A. Representative images of Hematoxylin & Eosin (H&E) staining on control and Pik3c3 deleted embryo sections at E5.5, E6.5 and E7.5. Arrows in E6.5 and E7.5 embryo point to ectoplacental cone (epc), extraembryonic ectoderm (eee), embryonic ectoderm (ee), mesoderm (m), proamniotic cavity (pc), visceral endoderm (ve). The mutant embryos are disorganized, smaller in size and have much less number of cells compared with controls. Scale bars: 100 µm.
Pik3c3 mutant embryos lack mesoderm
We next examined the expression of molecular markers for different embryonic layers at E6.5. Visceral endoderm in wild-type embryos expresses transcription factors Hnf4 (hepatocyte nuclear factor-4) [35], [36] and Gata4 [37], [38] (Figure 3A1 and 3A3). Both markers also label a thin layer of cells covering the mutant embryos (Figure 3A2 and 3A4), suggesting that mutant embryos indeed possess visceral endoderm. On the other hand, morphological and histological studies mentioned above implicate a missing mesoderm in mutant embryos. Consistent with this, the transcript factor Brachyury that labels primitive streak at E6.5 in wild-type animals [39] (Figure 3A5) is completely missing in mutant embryos (Figure 3A6). The results further confirm that mutant embryos fail to form mesoderm.
A. Representative images of in situ hybridization of Gata4, Hnf1 and Brachyury in control and Pik3c3 mutant embryo sections at E6.5. Both Gata4 and Hnf1 label visceral endoderms in control and mutant. No Brachyury labeling was observed in mutant embryos. Scale bars: 100 µm.
Pik3c3 mutation causes cell proliferation defects in vivo
The growth defects and reduced cell numbers in Pik3c3 mutant embryos could result from either an excess of programmed cell death or a reduced cell proliferation rate. To distinguish between these two possibilities, we first examined apoptosis. E6.5 control and mutant embryos were serially sectioned and stained with antibody against active Caspase 3 (Figure 4A1 and 4A2). Cells in both control and mutant embryos lack positive Caspase 3 signal (Figure 4A1 and 4A2). The lack of apoptosis is further confirmed by electron microscopic analysis of E6.5 embryos, in which we did not detect any morphological alterations associated with apoptotic cell death, such as condensed and fragmented nuclear chromatin or interrupted nuclear envelope, for either of the genotypes (see below the ultra-structural analyses part). These results suggest that there is no excessive apoptosis occurring in Pik3c3 mutant embryos.
A. Activated caspase 3 immunostaining (green) and BrdU labeling (red) in control and mutant embryos at E6.5. Scale bar: 100 µm. B. Bar graph shows percentage of BrdU positive cells over total number of cells in control and mutant embryos at E6.5. Wild type embryos show an average ratio around 0.7 while mutant embryos show an average ratio around 0.4 (p<0.001).
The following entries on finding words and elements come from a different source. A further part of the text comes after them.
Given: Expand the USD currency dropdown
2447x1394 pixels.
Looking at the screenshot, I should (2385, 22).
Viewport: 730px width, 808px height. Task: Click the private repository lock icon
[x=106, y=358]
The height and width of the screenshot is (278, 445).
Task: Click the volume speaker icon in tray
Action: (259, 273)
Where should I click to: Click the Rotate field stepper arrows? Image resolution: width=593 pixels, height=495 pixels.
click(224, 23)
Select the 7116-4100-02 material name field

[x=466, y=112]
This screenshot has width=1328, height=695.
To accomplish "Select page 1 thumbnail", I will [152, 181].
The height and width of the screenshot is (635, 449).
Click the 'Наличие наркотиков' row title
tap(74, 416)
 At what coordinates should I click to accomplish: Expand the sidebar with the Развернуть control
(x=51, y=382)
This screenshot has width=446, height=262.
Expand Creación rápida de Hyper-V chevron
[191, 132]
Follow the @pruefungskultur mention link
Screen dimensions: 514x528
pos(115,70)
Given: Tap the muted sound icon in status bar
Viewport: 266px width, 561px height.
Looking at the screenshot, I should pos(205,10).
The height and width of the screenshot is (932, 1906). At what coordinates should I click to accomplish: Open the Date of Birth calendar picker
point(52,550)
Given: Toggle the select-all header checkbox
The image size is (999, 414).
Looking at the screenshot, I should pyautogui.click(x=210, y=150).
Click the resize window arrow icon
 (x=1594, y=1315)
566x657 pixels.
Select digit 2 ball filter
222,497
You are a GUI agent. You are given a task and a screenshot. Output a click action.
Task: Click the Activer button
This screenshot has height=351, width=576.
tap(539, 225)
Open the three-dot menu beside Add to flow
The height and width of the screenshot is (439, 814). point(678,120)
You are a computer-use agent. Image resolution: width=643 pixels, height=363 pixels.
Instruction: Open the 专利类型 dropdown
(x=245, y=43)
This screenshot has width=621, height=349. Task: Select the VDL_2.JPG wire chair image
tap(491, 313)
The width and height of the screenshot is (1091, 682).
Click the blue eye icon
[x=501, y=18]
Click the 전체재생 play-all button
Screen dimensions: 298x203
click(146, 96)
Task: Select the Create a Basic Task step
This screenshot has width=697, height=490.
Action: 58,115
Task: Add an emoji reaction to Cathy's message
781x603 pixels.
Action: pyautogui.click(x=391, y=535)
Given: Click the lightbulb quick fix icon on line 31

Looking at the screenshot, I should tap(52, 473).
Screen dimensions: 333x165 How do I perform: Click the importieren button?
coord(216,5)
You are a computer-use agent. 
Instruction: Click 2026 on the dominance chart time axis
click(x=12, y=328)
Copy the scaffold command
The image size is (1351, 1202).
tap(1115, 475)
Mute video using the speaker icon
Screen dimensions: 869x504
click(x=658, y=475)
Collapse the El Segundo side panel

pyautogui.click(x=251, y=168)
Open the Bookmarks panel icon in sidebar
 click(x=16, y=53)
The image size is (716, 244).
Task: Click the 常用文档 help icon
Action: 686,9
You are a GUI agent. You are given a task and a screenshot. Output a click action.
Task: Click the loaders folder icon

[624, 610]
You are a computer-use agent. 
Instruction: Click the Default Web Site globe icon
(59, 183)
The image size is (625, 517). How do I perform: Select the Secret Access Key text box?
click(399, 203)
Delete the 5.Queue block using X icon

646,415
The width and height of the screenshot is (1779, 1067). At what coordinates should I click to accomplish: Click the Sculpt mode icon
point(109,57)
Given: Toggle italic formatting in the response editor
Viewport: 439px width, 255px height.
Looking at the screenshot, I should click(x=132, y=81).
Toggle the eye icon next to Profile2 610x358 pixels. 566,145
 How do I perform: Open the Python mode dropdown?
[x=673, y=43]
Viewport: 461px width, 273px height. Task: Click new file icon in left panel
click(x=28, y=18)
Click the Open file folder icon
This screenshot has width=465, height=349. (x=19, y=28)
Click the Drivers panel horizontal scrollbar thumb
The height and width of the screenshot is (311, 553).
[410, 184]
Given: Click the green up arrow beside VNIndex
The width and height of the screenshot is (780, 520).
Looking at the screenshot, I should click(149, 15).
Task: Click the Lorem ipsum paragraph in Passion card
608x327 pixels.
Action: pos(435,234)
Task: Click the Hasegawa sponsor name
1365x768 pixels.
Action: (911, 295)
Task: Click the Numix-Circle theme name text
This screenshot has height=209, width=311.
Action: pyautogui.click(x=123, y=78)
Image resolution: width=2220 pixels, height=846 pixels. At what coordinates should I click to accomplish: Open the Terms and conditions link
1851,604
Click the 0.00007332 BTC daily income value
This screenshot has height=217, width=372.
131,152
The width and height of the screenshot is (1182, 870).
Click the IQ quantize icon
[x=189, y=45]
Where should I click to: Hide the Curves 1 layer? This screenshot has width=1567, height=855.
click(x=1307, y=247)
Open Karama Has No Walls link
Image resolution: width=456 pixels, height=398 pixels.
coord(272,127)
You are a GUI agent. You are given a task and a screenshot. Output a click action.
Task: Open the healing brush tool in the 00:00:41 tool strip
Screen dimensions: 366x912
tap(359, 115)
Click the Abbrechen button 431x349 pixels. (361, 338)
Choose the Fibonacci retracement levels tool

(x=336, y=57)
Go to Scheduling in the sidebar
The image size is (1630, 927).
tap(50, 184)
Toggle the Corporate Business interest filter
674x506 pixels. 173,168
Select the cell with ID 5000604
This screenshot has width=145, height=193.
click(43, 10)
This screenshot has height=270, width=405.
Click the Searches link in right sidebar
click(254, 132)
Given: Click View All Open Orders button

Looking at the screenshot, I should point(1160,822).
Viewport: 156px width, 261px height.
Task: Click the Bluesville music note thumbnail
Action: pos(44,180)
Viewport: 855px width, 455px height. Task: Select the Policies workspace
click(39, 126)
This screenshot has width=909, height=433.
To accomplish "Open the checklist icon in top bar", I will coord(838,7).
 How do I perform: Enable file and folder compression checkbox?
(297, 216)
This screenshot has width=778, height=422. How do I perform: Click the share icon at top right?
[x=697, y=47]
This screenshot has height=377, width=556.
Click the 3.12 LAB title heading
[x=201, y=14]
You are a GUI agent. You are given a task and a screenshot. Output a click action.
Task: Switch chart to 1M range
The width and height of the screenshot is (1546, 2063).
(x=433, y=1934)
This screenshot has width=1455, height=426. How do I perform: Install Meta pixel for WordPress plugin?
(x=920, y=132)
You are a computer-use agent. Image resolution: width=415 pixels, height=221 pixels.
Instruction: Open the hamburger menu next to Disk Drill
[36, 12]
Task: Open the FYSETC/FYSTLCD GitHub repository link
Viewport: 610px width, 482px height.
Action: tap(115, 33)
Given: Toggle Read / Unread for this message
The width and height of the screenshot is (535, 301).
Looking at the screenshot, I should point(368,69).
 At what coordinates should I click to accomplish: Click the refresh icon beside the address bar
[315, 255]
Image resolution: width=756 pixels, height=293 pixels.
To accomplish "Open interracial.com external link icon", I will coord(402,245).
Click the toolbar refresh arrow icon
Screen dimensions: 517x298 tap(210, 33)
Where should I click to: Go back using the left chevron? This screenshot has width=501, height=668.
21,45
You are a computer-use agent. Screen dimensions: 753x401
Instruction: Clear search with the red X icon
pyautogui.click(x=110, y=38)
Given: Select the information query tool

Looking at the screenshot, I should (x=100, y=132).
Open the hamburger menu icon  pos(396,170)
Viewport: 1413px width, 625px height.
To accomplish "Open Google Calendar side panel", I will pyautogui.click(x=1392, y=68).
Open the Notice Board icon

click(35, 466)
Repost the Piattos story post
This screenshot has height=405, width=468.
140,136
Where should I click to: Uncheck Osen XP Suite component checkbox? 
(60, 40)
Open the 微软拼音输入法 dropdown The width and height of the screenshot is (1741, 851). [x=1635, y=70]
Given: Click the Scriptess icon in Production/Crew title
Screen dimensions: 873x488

Next, we examined the effect of the Pik3c3 mutation on cellular proliferation in vivo by BrdU incorporation. BrdU was injected into pregnant females at E6.5 and allowed to label proliferating cells for one hour (Figure 4A3 and 4A4). The ratio of the number of BrdU-positive nuclei to the total number of cells (as indicated by DAPI staining) was calculated to serve as the proliferation index (Figure 4B). Many cells in wild-type embryos were BrdU-positive, producing an average proliferation index of 72.8% (with a standard error of the mean, or SEM, of 2.6%) (Figure 4A3 and 4B). However, the mutant embryos analyzed showed an average index of only 43.1% (with a SEM of 6.7%) (Figure 4A4 and 4B), suggesting a significantly impaired cell proliferation capacity in mutant embryos in vivo. Therefore, reduced proliferation, but not excessive cell death, is likely to account for the small size and retarded growth of Pik3c3 mutant embryos.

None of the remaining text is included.